Helena Singer, Robin Steudtner, Andreas S. Klein, Carolin Rulofs, Cathleen Zeymer, Björn Drobot, Arjan Pol, N. Cecilia Martinez-Gomez, Huub J. M. Op den Camp, Lena J. Daumann, Minor Actinides Can Replace Essential Lanthanides in Bacterial Life First published: 19 April 2023 https://doi.org/10.1002/anie.202303669(opens in new window) VIP Article
This article describes how bacteria can make use of not only lanthanides, the 4-f elements, but also radioactive 5-f elements! This helps us understand what is important for selective uptake. Here, it seems to be driven by size of the elements and oxidation state. It is the first time, that it was shown that actinides can have a biological role. Find a press release to read more here: https://onlinelibrary.wiley.com/page/journal/15213773/homepage/press/202321press.html(opens in new window)

Alexa M Zytnick, Nathan Michael Good, Colin C Barber, Manh Tri Phi, Sophie M. Gutenthaler, Wenjun Zhang, Lena J. Daumann, Norma Cecilia Martinez-Gomez Identification of a biosynthetic gene cluster encoding a novel lanthanide chelator in Methylorubrum extorquens AM1, bioRxiv 2022 https://doi.org/10.1101/2022.01.19.476857(opens in new window)
Here a first biosynthetic cluster for a lanthanophore is described. We synthesized different chelators and tested whether these would be structurally similar.

Sophie M. Gutenthaler, Satoru Tsushima, Robin Steudtner, Manuel Gailer, Anja Hoffmann-Röder, Björn Drobot*, Lena J. Daumann*, LanM Peptides – Unravelling the Binding Properties of the EFHand Loop Sequences Stripped from the Structural Corset, Inorg. Chem. Front., 2022, 9, 4009-4021
LanM is a protein with high affinity for Lanthanides and actinides. Here, we looked closer at the EF-Hands, the metal binding sites of this protein detached form cooperative binding.
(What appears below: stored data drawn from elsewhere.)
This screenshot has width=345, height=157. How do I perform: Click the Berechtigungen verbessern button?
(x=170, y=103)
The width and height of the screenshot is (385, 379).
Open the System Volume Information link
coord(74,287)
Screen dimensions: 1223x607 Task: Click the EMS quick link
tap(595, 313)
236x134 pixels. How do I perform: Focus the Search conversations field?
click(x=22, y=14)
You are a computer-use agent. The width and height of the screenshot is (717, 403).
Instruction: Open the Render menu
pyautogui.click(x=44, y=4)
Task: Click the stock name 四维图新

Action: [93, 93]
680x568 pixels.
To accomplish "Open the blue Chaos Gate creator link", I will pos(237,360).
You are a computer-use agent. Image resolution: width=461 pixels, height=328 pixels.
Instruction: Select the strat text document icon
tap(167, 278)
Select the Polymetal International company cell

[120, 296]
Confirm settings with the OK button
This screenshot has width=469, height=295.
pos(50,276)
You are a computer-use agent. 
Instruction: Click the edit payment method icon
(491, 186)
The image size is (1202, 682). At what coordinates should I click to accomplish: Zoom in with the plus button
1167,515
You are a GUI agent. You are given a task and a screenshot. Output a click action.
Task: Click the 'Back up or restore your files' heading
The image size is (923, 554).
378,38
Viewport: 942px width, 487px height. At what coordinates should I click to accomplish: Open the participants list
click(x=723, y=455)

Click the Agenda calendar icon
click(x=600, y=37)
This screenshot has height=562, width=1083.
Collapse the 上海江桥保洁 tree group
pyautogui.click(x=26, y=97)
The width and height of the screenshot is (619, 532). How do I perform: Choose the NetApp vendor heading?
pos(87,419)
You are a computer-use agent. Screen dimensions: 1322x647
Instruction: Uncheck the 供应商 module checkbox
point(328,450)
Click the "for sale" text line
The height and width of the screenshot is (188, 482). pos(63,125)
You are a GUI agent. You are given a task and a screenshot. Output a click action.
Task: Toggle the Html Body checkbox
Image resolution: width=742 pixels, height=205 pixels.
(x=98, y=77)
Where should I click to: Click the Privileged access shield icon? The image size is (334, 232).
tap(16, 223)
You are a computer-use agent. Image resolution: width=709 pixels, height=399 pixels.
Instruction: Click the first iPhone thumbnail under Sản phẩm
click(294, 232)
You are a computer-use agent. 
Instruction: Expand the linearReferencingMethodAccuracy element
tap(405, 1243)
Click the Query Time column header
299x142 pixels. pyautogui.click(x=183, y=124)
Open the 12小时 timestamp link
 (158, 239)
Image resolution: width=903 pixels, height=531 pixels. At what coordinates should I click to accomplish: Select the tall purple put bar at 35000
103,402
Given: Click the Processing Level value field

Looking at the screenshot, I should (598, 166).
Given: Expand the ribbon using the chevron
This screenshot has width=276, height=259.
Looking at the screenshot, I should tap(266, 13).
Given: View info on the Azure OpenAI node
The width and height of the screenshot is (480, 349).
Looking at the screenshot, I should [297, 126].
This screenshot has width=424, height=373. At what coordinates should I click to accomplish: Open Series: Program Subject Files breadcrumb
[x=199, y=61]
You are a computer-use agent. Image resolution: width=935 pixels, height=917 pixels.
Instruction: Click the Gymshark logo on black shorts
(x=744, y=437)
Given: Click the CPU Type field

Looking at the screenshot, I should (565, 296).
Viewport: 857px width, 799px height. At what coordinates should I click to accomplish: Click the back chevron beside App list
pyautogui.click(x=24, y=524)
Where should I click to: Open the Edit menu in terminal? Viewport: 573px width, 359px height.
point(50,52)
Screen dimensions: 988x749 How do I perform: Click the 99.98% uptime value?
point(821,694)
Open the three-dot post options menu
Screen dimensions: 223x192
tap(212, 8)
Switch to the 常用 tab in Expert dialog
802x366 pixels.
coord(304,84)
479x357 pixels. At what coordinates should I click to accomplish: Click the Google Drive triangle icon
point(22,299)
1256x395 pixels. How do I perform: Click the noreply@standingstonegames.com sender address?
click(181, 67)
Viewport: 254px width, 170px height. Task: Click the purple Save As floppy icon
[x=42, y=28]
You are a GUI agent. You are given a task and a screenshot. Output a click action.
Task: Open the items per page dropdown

H. Singer, B. Drobot, C. Zeymer, R. Steudtner*, L. J. Daumann* Americium preferred: Lanmodulin, a natural lanthanide-binding protein favors an actinide over lanthanides, Chem. Sci., 2021,12, 15581-15587
LanM was shown to have not only exceptional binding capabilities for lanthanides, but also actinides. The affinity of lanthanides follows a remarkable trend, with Neodymium being one of the best binding lanthanides.

Here, we have recently shown, that bacteria can use other f-elements for life. This is an important consideration when it comes for example to the recycling of nuclear waste (which contains a mixture of lanthanides and actinides). By the end of the project we expect to have fully characterized the first lanthanophore and developed a synthesis for this new, previously unknown chelator.